Le conclusioni della Suprema Corte prendono le mosse dall’analisi delle norme relative alla formazione ed esecutività dello stato passivo di cui all’art. 96 l.f.
Se, da un lato, ai sensi del quarto comma dell’art. 96 l.f. si prevede che le operazioni di formazione ed esecutività del passivo che non si esauriscano in una sola udienza possano proseguire in successive udienze di rinvio, dall’altro lato, il quinto comma del medesimo articolo stabilisce chiaramente che lo stato passivo è reso esecutivo dopo che siano state esaminate tutte le domande di insinuazione presentate ai sensi dell’art. 93 l.f.
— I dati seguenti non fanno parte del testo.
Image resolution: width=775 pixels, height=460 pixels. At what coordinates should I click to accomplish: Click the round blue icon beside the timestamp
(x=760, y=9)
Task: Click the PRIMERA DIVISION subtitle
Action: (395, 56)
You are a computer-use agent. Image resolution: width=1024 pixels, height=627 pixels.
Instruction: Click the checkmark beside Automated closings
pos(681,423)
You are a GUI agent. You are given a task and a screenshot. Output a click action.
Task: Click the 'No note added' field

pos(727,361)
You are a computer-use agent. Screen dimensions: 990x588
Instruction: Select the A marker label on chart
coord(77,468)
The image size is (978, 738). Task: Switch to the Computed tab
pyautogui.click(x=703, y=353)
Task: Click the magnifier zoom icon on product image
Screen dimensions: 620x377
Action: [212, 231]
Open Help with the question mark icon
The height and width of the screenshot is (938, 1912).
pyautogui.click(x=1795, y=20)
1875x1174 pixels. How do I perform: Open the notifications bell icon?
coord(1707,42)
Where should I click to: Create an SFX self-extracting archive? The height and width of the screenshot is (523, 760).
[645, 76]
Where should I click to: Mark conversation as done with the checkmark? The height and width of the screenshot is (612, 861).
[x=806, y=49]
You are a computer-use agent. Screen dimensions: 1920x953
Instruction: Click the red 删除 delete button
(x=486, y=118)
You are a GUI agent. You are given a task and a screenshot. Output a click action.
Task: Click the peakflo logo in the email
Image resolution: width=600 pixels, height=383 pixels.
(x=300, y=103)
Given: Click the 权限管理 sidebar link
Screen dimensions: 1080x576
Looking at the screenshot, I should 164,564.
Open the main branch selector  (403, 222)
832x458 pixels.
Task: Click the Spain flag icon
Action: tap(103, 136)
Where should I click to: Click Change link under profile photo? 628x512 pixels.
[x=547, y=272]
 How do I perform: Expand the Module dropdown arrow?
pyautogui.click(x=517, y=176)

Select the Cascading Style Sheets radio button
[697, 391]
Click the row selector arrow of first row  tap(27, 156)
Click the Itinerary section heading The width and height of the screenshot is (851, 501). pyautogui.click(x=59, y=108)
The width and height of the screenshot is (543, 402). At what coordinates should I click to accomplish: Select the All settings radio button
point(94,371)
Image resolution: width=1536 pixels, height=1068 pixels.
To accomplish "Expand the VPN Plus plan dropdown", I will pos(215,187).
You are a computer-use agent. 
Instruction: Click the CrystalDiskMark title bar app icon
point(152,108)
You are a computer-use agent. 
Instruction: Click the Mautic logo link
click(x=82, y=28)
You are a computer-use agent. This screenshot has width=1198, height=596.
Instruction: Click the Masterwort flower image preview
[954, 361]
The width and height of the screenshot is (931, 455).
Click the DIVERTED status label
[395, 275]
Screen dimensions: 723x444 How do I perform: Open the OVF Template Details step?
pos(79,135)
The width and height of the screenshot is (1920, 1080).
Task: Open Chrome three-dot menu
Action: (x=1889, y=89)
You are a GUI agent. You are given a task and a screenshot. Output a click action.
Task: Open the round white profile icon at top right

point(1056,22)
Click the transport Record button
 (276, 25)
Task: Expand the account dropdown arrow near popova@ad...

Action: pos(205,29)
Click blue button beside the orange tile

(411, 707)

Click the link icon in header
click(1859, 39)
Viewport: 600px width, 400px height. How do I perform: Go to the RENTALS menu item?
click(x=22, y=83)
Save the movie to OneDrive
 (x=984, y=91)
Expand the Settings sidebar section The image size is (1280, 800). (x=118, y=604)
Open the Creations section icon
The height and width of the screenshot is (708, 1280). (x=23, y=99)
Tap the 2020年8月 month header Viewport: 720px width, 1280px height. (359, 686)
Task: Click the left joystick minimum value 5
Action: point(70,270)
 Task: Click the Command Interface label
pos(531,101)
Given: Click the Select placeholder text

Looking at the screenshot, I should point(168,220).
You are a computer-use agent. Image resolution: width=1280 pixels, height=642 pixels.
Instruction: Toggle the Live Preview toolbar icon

Atteso che la formazione dello stato passivo presuppone l’esame di tutte le domande e che unico è il decreto contro il quale sono ammesse le impugnazioni di cui all’art. 98 l.f., deve escludersi che, in relazione alle domande man mano esaminate nella prima udienza e nelle successive udienze di rinvio ex art. 96, quarto comma, l.f., possano essere adottati altrettanti decreti di esecutività.
Ne consegue che il termine di dodici mesi di cui all’art. 101, primo comma, l.f. per le domande di insinuazione tardiva decorre dalla data del deposito dell’unico decreto di esecutività dello stato passivo, emesso all’esito dell’esame di tutte le domande di insinuazione (anche se valutate in successive udienze), e non – come statuito nei precedenti gradi di giudizio – dalla prima udienza di verifica dello stato passivo, nella quale il giudice delegato abbia dichiarato l’esecutività dello stato passivo, relativamente alle domande esaminate in quell’udienza.